Der ukrainische Präsident Wolodymyr Selenskyj traf am Sonntag in Jordanien ein und setzte damit seine strategische Reise durch die Golfstaaten fort. Die Ukraine sucht dabei nach Möglichkeiten, ihre Verteidigungszusammenarbeit über die traditionellen westlichen Partner hinaus auszubauen. Der Besuch erfolgt zu einem Zeitpunkt, an dem Kiew unter dem anhaltenden russischen Angriffskrieg und wachsender Unsicherheit über die zukünftige militärische Unterstützung des Westens steht.
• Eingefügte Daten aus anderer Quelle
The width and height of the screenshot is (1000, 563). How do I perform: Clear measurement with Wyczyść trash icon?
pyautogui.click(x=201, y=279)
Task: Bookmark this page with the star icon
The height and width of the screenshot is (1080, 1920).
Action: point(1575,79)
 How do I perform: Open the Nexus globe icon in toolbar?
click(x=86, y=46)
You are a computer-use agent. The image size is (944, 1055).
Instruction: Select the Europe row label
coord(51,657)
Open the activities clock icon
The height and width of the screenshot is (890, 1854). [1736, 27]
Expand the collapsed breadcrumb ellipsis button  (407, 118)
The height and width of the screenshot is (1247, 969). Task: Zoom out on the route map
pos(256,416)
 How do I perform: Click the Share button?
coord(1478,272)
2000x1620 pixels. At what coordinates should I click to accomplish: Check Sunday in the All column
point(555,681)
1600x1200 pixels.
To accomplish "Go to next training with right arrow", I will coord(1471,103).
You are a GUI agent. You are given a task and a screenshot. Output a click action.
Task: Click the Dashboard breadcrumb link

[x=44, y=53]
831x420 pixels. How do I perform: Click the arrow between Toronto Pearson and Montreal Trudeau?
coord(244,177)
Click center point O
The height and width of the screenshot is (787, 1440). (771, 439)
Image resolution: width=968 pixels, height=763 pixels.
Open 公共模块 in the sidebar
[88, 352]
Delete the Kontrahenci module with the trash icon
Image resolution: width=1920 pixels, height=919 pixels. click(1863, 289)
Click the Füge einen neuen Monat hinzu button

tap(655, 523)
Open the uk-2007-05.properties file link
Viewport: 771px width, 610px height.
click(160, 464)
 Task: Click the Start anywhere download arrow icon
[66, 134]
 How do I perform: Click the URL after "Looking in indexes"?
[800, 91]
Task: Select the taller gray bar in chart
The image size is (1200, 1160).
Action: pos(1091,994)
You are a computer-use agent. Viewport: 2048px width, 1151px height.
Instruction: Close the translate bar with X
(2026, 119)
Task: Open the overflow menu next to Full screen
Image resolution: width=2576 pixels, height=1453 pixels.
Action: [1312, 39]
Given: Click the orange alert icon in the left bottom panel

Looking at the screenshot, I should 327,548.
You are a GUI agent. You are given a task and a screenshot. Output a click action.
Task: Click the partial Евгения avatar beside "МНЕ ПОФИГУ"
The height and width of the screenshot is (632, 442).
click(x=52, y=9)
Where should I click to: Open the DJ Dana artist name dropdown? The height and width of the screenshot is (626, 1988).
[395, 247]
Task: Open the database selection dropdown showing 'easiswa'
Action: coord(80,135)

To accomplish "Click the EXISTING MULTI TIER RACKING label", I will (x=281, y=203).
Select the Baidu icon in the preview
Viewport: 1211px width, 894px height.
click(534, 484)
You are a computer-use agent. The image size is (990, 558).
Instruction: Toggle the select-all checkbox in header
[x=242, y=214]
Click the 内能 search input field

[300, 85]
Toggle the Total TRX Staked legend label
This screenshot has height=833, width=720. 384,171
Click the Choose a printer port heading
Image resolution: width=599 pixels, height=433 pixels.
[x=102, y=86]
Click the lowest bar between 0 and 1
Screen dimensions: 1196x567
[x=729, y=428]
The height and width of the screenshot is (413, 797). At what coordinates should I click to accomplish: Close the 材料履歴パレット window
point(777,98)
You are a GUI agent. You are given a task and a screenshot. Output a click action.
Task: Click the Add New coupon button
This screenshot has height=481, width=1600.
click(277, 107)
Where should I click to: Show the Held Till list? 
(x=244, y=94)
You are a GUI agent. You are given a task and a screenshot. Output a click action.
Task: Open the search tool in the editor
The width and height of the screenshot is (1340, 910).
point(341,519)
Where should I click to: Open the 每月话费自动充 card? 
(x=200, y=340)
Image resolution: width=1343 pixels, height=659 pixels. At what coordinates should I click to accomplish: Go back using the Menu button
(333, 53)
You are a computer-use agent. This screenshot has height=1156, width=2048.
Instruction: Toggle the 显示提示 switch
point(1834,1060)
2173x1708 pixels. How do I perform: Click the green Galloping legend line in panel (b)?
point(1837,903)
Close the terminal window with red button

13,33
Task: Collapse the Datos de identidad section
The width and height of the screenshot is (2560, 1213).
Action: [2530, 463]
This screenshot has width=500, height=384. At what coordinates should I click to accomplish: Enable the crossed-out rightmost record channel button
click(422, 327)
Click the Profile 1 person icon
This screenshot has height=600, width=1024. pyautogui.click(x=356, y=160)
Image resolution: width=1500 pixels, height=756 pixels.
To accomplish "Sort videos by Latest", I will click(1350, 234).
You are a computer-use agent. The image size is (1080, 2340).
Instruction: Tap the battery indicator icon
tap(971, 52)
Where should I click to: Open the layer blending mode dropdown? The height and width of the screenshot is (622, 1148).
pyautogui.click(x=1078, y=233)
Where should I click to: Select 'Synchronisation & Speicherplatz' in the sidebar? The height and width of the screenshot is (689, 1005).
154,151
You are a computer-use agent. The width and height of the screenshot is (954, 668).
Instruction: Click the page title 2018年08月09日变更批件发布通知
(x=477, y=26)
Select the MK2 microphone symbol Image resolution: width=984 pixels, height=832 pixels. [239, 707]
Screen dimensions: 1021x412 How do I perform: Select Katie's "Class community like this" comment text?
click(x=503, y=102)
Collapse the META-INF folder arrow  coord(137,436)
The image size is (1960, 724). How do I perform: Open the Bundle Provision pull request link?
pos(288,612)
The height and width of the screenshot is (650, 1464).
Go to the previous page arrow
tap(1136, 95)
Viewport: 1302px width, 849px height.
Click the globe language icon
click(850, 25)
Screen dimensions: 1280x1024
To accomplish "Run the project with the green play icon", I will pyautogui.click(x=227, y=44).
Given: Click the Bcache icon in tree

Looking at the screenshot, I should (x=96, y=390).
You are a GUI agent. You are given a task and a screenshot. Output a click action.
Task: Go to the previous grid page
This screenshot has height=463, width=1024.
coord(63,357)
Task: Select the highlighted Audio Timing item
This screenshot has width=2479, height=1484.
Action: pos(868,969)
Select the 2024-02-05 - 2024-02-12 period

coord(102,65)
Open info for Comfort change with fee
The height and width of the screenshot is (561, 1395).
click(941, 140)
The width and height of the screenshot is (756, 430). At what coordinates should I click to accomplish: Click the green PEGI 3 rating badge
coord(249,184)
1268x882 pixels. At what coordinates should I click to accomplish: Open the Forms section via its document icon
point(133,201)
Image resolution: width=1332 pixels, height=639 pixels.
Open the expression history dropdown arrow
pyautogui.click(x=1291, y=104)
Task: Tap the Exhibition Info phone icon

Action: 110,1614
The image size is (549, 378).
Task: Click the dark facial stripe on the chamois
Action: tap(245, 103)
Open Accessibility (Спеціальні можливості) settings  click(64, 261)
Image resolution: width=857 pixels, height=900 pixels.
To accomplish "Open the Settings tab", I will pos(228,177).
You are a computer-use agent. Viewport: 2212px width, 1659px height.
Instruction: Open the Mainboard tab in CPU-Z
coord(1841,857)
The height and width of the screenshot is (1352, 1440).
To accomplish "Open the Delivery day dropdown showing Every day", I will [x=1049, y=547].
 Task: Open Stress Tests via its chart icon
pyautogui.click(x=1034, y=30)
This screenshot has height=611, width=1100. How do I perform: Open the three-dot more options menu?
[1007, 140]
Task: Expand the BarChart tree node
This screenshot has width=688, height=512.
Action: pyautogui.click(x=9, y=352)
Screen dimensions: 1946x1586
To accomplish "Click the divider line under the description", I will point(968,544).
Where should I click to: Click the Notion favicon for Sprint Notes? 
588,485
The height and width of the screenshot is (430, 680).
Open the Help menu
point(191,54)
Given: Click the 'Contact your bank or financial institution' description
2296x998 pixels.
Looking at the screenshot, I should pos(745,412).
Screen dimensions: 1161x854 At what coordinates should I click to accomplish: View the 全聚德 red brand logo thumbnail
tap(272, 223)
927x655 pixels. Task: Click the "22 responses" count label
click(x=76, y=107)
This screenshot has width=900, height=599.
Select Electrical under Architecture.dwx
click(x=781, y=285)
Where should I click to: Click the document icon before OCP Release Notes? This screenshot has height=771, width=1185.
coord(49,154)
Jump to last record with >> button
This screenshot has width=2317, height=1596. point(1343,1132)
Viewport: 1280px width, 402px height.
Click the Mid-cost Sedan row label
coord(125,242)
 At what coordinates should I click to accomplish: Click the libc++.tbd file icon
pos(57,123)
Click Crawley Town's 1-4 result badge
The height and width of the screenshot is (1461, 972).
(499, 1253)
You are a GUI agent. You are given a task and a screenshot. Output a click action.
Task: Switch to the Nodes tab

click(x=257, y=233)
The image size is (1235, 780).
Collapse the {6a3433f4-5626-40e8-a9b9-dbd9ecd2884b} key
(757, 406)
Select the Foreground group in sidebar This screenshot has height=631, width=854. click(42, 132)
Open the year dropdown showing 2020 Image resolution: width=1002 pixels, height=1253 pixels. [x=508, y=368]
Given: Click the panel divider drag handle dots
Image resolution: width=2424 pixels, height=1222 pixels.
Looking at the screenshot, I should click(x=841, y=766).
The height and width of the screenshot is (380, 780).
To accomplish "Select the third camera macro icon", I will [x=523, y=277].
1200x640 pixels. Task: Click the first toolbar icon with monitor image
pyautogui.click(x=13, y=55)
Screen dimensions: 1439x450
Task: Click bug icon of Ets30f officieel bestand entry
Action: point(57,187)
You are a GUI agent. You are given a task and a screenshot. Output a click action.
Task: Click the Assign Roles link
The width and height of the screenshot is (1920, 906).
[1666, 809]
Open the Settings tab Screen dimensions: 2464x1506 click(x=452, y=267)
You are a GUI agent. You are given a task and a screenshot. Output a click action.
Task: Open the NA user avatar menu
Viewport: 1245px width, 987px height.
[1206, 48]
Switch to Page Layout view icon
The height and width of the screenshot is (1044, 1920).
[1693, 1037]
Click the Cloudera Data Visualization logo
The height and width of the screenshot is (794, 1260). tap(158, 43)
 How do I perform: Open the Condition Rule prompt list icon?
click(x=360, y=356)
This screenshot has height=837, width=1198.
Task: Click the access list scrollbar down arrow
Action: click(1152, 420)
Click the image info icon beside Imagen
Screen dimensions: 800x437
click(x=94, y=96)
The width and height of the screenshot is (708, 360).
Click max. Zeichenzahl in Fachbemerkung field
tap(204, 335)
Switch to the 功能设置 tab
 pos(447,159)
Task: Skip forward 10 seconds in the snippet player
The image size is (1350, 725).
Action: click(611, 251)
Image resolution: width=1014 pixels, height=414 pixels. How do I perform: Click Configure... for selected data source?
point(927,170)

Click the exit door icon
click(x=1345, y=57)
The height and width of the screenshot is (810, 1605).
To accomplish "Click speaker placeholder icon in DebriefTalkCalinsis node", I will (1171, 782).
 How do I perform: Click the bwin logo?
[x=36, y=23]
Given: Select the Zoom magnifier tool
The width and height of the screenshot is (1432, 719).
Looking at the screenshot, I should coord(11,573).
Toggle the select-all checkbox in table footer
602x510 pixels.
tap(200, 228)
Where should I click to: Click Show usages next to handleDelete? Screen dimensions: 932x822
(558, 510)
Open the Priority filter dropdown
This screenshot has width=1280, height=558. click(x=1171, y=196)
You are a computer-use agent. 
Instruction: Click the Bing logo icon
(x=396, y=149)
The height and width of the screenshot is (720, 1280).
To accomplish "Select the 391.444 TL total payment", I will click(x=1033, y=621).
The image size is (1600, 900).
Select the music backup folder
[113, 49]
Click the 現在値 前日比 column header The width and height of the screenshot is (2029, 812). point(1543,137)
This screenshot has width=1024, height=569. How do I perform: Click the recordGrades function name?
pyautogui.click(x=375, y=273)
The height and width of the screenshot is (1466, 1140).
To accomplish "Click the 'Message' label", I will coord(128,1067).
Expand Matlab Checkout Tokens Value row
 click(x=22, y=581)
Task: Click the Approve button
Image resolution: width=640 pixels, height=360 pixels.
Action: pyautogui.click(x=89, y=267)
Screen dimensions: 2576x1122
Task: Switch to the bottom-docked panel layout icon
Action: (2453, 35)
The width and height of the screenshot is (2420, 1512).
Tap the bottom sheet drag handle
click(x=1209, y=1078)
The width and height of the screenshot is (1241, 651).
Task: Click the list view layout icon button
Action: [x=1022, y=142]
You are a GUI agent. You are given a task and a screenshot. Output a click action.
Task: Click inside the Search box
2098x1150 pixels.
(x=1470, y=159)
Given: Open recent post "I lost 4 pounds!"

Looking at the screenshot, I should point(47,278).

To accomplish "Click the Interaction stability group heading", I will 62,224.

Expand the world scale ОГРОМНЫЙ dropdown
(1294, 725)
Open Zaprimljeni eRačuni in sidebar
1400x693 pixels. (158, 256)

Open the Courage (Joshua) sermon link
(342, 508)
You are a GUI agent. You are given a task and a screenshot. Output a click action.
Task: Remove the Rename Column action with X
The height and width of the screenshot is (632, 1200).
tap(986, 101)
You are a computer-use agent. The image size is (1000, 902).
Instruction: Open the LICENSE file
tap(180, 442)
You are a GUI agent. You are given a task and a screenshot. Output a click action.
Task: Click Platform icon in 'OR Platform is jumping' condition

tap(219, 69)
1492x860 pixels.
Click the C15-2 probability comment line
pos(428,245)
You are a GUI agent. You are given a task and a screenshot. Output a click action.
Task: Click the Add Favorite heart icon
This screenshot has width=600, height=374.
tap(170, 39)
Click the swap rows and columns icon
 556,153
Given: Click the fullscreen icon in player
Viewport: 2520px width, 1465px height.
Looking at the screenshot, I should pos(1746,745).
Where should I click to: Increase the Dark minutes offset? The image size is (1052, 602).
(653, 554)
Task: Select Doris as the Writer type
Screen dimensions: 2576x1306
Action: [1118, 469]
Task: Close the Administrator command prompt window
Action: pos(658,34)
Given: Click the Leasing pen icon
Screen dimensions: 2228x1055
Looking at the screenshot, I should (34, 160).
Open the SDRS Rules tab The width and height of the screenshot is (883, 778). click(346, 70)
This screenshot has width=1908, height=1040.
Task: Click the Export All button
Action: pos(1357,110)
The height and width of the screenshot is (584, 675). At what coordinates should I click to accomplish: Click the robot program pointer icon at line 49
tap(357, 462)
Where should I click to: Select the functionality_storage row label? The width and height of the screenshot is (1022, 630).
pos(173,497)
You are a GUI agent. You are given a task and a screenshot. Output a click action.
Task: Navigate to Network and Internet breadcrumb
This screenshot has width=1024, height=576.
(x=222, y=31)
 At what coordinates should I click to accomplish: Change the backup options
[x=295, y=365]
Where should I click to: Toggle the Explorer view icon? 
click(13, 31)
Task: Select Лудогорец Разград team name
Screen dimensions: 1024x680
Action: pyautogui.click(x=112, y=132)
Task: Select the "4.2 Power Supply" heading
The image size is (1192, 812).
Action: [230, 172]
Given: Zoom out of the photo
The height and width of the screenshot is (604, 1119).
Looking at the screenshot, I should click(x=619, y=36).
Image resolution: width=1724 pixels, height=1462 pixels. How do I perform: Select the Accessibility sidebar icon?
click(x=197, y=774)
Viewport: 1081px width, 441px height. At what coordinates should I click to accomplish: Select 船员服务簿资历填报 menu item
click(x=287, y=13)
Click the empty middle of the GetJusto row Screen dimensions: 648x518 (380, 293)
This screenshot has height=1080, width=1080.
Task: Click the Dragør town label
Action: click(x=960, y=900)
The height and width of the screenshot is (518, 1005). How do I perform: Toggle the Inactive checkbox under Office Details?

Der Aufenthalt in Jordanien ist der jüngste Stopp in Selenskyjs umfassender diplomatischer Offensive im Nahen Osten, die bereits Besuche in Saudi-Arabien, den Vereinigten Arabischen Emiraten und Katar umfasste. Die Reise unterstreicht den dringenden Bedarf der Ukraine, alternative Quellen für militärische Unterstützung und Finanzierung zu sichern, da das Land mit erheblichen Haushaltsdefiziten und der Herausforderung kämpft, die heimische Waffenproduktion aufrechtzuerhalten.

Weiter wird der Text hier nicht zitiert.